Of Clippings and Travel

I'm a clipper.

It started with my mom. She's a clipper, too. I'm forever getting envelopes in the mail filled with newspaper stories or magazine text she thinks I would find of interest.

The other week, for example, she mailed me an obituary for a dog that she spotted in her local paper.

Before that, she mailed me a slim little column about a workshop being offered in her area on "How to Communicate with your Dog." (note reoccurring dog theme)

I inherited this clipping gene. It's a trait that has only been made worse by my work as a freelance writer.

In part, my ability to make money from writing depends on my ability to narrow in on interesting little tidbits that I think I could turn into larger stories and sell.

I am forever tearing chunks of text out of every publication that comes my way. The clippings pile up and turn into mounds that irritate my hubby who finds it taxing to live amongst my "papers," which I am physically unable to contain to just one room of the house.


My travel lust has only exasperated the situation as I rip out stories on places I think I'd like to go. I have a file drawer full of articles, essays, restaurant recommendations, off-the-beaten path finds and other odds and ends about places here and places there.

Luckily, I've got a couple of good girlfriends who are also chronic clippers.

Even better, they are friends that share my wanderlust. This means that most of the clippings they send me are about far-off locals to which we've usually traveled together. I return the favor. In this way, our trips and memories of distant places stay alive.

My most recent clippings-for-friends have both involved Guatemala, a country to which I traveled years ago. These two are bound for my travel buddy Michelle.
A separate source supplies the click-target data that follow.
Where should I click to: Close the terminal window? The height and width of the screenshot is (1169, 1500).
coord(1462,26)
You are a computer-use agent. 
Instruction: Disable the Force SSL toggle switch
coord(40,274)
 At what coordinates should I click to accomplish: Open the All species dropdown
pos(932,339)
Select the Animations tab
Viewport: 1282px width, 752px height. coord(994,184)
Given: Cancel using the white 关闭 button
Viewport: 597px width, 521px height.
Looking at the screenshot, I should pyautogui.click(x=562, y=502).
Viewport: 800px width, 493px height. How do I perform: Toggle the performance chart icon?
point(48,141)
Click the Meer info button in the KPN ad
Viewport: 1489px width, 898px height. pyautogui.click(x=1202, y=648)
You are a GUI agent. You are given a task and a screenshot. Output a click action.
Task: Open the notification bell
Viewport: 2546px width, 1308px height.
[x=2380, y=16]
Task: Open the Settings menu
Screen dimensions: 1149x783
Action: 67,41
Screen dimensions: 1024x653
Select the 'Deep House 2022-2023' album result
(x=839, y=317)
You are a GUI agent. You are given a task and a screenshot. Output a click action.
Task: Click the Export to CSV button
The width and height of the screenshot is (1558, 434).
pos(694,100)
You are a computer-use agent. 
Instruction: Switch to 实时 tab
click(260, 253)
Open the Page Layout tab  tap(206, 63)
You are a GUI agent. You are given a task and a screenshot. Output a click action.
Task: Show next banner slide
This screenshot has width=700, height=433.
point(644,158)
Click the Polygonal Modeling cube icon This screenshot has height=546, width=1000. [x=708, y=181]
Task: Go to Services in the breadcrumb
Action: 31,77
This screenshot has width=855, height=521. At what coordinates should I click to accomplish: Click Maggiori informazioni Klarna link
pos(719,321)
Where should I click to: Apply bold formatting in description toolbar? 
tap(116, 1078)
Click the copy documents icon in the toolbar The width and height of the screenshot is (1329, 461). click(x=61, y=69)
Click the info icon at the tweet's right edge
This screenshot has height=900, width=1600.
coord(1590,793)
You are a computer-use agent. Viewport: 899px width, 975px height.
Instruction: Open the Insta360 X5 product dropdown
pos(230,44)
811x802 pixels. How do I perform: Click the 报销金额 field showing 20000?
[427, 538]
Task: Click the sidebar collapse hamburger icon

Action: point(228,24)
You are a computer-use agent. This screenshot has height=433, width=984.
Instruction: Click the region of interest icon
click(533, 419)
The first is about an overcrowded Guatemalan bus (chicken bus no doubt) that went off the road, rolled down a mountain side and killed many.

The second is about four travelers kidnapped by farmers in the Rio Dulce area.

Michelle and I rode those overcrowded Guatemala chicken busses. We stared out over the edges of steep, thin roads praying praying praying the driver kept us all on the blacktop.

And we boated it through Rio Dulce, too.

I re-read these clippings now and I think, "Were we stupid? Insane? Reckless? We were just dumb lucky? How did we ever make it out of Guatemala alive?"

It's a good thing these clippings aren't headed to my mom. I'd never get out of the country again.

Photo: That would be Michelle in the back of a pick up truck with a Guatemalan chicken bus coming up behind.